Un altolà che però non sembra frenare il pressing dei partiti. Pressioni alle quale si aggiunge l’appello dei governatori leghisti di Lombardia, Friuli, Trentino, Umbria, Sardegna e Veneto: bisogna «intervenire con efficacia coinvolgendo subito il parlamento», chiedono i sei presidenti, altrimenti si rischia la «desertificazione delle realtà produttive e la perdita di centinaia di migliaia di posti di lavoro in brevissimo tempo». Provvedimenti «subito», insomma, così come chiedono i leader. «Il governo tuteli famiglie e imprese dal caro bollette», invoca anche il vicepresidente forzista Antonio Tajani.
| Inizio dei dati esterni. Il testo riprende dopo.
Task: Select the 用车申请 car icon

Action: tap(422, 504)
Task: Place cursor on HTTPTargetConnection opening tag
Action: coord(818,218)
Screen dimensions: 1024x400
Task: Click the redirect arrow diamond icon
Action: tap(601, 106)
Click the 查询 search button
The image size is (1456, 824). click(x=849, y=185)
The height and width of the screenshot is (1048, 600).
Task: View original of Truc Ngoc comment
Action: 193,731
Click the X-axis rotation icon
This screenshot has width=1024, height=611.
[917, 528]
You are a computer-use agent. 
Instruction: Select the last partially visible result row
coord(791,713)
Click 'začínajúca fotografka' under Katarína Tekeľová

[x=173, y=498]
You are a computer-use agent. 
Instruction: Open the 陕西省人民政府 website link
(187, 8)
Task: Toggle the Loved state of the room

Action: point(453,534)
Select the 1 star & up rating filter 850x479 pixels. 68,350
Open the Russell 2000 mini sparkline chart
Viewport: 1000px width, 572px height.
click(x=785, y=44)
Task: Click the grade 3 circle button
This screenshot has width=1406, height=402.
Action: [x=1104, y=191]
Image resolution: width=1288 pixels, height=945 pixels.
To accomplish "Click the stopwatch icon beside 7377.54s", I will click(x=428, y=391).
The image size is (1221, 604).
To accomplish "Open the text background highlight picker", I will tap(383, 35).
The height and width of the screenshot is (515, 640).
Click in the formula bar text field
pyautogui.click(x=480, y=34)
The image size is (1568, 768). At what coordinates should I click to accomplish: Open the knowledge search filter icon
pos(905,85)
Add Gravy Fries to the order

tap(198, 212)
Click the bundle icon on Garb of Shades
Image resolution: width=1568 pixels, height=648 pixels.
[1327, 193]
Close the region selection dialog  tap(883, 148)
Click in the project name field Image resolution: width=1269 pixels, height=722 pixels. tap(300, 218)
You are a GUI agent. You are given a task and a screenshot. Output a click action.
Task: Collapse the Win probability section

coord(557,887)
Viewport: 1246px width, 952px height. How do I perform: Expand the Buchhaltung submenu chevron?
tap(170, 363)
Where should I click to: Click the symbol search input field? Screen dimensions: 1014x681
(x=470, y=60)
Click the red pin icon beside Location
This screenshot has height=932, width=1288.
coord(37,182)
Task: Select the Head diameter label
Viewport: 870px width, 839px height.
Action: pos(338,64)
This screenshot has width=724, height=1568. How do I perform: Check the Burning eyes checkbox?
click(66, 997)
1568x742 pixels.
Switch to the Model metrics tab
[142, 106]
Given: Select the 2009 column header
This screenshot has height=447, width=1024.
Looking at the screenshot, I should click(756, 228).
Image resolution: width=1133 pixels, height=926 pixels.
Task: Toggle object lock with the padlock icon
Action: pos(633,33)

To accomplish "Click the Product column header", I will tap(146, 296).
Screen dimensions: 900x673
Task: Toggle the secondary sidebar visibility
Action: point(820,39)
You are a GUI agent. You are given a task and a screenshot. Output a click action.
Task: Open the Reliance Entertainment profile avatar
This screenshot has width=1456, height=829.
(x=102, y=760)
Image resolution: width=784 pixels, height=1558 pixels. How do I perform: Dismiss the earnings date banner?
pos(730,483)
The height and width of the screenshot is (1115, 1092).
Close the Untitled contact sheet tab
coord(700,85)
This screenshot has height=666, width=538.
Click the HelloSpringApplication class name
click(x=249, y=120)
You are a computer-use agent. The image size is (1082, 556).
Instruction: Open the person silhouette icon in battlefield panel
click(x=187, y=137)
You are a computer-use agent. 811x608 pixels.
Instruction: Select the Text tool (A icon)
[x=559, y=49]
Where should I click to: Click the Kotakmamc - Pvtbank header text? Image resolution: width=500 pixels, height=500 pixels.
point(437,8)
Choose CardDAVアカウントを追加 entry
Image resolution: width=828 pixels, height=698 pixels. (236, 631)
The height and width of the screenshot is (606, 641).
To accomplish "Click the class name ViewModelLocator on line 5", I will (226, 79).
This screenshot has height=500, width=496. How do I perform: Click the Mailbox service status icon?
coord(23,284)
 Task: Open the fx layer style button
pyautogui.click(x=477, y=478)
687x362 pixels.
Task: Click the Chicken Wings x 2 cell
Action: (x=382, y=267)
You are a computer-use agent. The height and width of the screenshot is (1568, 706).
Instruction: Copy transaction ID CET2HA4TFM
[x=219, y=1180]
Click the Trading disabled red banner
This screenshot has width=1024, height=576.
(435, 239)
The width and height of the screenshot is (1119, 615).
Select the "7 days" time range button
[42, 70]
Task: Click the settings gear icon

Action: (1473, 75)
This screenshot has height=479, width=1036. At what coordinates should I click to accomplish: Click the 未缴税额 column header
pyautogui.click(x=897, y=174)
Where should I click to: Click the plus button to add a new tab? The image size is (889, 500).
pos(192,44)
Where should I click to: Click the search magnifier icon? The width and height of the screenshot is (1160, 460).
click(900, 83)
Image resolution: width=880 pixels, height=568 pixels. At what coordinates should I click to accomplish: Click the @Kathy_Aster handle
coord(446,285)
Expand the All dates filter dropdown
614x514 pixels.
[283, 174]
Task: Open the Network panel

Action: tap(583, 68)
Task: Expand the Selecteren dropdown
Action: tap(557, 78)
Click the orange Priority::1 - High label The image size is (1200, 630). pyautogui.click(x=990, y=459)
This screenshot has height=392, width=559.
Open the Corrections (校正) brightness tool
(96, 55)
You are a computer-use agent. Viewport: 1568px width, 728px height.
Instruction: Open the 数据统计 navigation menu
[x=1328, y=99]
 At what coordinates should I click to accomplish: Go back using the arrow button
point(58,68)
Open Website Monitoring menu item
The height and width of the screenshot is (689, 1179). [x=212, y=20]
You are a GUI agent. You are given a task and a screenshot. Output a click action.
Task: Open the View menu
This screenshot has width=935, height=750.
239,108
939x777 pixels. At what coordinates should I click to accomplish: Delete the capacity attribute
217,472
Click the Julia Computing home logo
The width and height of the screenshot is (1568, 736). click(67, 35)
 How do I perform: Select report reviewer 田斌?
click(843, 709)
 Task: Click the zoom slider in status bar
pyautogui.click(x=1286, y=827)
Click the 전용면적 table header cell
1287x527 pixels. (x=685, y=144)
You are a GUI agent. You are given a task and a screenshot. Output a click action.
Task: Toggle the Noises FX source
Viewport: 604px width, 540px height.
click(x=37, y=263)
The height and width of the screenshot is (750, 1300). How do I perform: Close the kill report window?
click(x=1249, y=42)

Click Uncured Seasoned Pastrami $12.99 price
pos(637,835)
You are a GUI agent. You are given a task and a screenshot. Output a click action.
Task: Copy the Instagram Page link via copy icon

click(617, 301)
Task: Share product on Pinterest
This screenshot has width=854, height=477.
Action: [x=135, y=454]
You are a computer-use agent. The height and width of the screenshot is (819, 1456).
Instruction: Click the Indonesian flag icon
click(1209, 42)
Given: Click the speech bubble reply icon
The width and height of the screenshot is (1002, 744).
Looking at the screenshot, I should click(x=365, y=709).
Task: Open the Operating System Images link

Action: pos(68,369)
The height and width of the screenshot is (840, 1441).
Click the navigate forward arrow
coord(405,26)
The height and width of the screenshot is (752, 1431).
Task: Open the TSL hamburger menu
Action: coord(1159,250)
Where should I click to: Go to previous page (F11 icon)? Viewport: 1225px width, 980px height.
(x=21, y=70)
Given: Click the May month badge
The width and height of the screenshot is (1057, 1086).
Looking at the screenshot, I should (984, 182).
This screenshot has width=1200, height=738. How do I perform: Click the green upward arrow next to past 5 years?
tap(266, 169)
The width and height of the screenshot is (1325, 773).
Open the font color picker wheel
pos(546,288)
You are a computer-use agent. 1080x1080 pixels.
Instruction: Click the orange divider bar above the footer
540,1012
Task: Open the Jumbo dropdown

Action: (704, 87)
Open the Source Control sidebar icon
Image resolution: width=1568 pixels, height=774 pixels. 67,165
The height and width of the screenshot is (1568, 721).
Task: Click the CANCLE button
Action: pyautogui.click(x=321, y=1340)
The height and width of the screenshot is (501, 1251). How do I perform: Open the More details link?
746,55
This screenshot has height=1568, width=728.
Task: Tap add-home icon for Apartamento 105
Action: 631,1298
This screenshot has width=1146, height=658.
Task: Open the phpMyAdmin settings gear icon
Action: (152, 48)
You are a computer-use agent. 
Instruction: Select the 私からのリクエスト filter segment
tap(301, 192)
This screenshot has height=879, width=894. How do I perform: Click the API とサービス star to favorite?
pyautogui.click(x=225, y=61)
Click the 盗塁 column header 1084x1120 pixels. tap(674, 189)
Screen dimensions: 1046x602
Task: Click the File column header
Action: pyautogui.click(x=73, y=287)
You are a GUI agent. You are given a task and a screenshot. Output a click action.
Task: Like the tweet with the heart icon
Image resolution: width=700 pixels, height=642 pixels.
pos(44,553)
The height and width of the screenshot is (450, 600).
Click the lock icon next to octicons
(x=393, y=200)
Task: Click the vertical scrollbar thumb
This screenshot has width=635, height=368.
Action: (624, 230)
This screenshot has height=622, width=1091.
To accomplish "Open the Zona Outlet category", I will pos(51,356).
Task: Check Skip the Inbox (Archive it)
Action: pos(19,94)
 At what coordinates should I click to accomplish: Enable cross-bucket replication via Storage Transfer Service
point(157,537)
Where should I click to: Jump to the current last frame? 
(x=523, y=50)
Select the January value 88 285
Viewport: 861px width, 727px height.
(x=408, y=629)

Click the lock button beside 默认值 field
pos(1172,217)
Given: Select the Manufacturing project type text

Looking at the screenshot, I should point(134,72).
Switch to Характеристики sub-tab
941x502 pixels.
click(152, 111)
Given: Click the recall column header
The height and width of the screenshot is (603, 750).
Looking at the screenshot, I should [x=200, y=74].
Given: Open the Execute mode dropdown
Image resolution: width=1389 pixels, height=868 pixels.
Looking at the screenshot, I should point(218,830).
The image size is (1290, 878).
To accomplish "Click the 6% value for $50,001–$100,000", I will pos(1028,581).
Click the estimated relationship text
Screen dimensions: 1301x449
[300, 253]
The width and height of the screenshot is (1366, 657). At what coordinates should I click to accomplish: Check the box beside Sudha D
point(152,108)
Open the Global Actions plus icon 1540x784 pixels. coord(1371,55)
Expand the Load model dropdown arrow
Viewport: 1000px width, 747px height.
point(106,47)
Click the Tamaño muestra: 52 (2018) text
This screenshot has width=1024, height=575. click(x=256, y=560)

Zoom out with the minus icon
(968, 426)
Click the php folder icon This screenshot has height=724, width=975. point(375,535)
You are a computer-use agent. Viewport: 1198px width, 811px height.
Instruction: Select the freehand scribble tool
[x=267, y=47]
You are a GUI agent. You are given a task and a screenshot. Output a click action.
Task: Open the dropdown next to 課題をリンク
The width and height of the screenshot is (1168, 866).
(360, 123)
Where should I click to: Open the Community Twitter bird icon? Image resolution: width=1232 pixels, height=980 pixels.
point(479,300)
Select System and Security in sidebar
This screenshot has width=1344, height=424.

Replica pungente Calenda: «Hai sfiduciato Draghi, abbi il buon gusto di tacere». Il leader di Azione insiste: «Inutile chiedere misure al premier se prima non ci vediamo noi – rilancia – Incontriamoci, sono giorni che lo dico a tutti i leader». E se Salvini (così come Conte) propone di «riunire il Parlamento» a stretto giro, assicurando che anche Berlusconi e Meloni sarebbero d’accordo sull’imporre una tregua alla campagna elettorale, più freddo si mostra Letta. «Noi le nostre proposte le abbiamo già avanzate – è la linea del Nazareno – Tetto al prezzo della luce e bolletta “sociale” per famiglie in difficoltà. Lasciamo lavorare Draghi con la massima tempestività. Ma non inseguiamo Calenda e Salvini su queste frenesie tardo-adolescenziali. Per problemi seri – la stoccata finale dei dem – servono persone serie».